Counsel for the petitioner argued that Rule 150 of the NCLT Rules, 2016 mandates that an order must be pronounced within thirty days of final hearing. Placing heavy reliance on the Division Bench decision in Kamal K. Singh v. Union of India , it was contended that the Tribunal’s failure to adhere to the timeline rendered the reservation itself vulnerable to constitutional challenge.
Senior Advocate Ashish Kamat, appearing for one of the respondents, countered that Section 61 of the IBC provides a complete appellate mechanism. Because the petitioner had already invoked that remedy, the High Court should decline to exercise its extraordinary writ jurisdiction. He further pointed out that the Division Bench in Kamal K. Singh had expressly refrained from deciding what happens when an order is reserved but not pronounced within thirty days.
The Court held that an order merely reserving a matter for judgment does not decide any rights and therefore cannot be the subject of a writ petition under Article 226. More decisively, the existence of a parallel appellate proceeding before the NCLAT made the writ petition untenable. Justices Chagla and Dubash observed:
> “Having considered that the Petitioner has availed its appellate remedy under Section 61 of the IBC 2016, this Court does not consider it appropriate to exercise its writ jurisdiction.”
The Bench also recorded its displeasure at the petitioner’s insistence on arguing the merits even after being informed of the Court’s prima facie view on maintainability, describing the exercise as a waste of judicial time.
Invoking its inherent powers, the High Court directed the petitioner to pay Rs 50,000 to the Indian Red Cross Society, Mumbai. The writ petition was disposed of with the clarification that any order ultimately pronounced by the NCLT can be placed before the NCLAT in the pending appeal.

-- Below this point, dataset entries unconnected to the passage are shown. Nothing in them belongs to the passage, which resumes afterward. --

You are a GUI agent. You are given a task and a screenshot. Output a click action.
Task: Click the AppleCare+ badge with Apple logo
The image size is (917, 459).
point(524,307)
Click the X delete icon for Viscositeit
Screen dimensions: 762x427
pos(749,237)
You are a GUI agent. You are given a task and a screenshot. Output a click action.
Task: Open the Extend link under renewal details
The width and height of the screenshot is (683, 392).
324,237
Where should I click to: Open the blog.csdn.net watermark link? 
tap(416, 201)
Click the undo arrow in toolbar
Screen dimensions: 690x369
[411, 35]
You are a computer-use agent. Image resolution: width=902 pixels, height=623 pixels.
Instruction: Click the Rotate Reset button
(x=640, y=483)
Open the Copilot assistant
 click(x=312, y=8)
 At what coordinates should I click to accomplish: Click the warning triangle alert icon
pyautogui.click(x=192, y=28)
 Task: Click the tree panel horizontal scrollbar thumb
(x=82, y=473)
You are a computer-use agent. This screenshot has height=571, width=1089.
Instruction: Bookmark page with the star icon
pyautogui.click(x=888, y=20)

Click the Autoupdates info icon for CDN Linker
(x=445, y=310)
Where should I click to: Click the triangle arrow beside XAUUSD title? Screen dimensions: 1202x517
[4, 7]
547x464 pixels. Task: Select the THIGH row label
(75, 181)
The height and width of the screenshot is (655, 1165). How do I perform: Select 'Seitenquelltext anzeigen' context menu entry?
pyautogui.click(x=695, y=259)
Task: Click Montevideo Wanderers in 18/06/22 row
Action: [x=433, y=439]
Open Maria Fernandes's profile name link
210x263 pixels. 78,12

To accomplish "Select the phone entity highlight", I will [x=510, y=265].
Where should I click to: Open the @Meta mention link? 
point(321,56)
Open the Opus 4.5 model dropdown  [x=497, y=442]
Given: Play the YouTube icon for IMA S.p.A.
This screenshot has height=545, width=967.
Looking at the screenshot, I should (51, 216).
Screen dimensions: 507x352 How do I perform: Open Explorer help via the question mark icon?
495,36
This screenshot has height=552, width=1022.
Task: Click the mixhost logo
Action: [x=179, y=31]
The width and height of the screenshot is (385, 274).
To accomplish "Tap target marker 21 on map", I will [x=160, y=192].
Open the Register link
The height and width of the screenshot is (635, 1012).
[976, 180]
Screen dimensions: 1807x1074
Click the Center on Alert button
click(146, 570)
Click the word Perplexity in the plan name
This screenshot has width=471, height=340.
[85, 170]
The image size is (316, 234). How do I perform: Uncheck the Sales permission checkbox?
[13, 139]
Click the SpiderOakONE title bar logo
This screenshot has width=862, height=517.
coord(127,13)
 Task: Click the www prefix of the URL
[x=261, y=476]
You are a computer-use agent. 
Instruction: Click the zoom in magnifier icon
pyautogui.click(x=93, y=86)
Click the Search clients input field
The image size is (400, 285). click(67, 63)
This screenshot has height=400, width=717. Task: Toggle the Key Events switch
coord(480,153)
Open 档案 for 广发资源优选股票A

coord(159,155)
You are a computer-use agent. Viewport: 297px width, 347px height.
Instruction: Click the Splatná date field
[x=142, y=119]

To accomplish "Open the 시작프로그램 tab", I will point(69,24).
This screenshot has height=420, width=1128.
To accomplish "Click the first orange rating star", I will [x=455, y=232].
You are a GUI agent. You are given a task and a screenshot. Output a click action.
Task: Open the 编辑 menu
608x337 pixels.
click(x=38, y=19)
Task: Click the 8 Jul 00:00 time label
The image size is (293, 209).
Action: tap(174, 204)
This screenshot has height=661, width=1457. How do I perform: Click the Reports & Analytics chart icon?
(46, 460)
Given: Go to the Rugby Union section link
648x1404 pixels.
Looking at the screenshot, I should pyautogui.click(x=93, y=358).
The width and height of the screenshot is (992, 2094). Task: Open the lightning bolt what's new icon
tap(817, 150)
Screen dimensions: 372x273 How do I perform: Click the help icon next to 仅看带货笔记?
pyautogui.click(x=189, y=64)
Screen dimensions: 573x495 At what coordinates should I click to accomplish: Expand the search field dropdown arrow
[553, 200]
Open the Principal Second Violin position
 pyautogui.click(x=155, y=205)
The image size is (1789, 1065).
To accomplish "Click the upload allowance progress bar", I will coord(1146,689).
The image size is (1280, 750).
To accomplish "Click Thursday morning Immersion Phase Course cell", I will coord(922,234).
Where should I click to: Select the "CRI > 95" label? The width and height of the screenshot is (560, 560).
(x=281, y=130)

The ruling reinforces the principle that writ courts will not ordinarily entertain challenges to interlocutory stages of NCLT proceedings once the statutory appellate forum has been approached. It also signals that attempts to litigate the same issue across multiple fora may attract costs, particularly when they consume scarce judicial resources.
Litigants and practitioners are now on notice: once an appeal under Section 61 is on file, the proper course is to prosecute it rather than mount collateral writ attacks against routine procedural orders such as reservation of judgment.